Problem: Repeat word for word the lines of the records that begin with the line containing "What do you see at coordinates (606, 192)" and continue through the line containing "center [292, 409].", including both of those lines.

Saved entries
================
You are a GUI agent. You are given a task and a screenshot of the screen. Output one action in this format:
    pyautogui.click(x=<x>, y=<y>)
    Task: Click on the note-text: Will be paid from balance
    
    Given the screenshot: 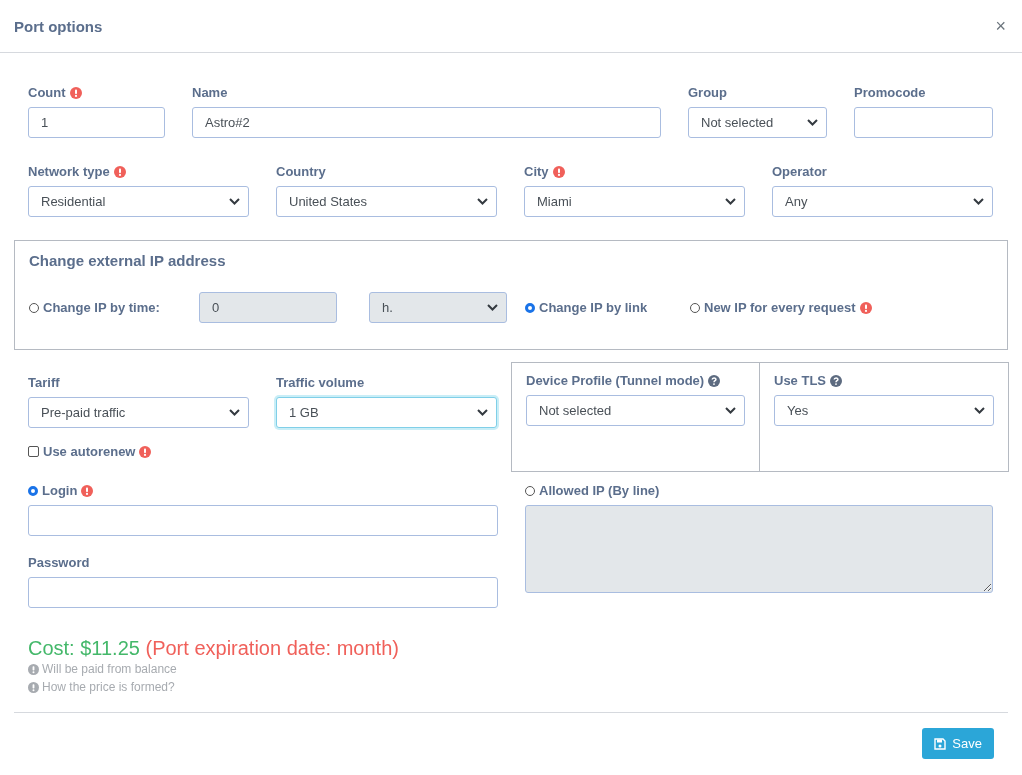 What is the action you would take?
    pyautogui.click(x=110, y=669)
================
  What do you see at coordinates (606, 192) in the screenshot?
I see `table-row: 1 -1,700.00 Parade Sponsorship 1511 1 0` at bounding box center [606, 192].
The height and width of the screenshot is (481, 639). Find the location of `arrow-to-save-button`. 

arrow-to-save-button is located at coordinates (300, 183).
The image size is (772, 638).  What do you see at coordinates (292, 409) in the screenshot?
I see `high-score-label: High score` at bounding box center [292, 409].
================
Exercise result:
  What do you see at coordinates (606, 192) in the screenshot?
I see `table-row: 1 -1,700.00 Parade Sponsorship 1511 1 0` at bounding box center [606, 192].
The height and width of the screenshot is (481, 639). Find the location of `arrow-to-save-button`. 

arrow-to-save-button is located at coordinates (300, 183).
The image size is (772, 638).  What do you see at coordinates (292, 409) in the screenshot?
I see `high-score-label: High score` at bounding box center [292, 409].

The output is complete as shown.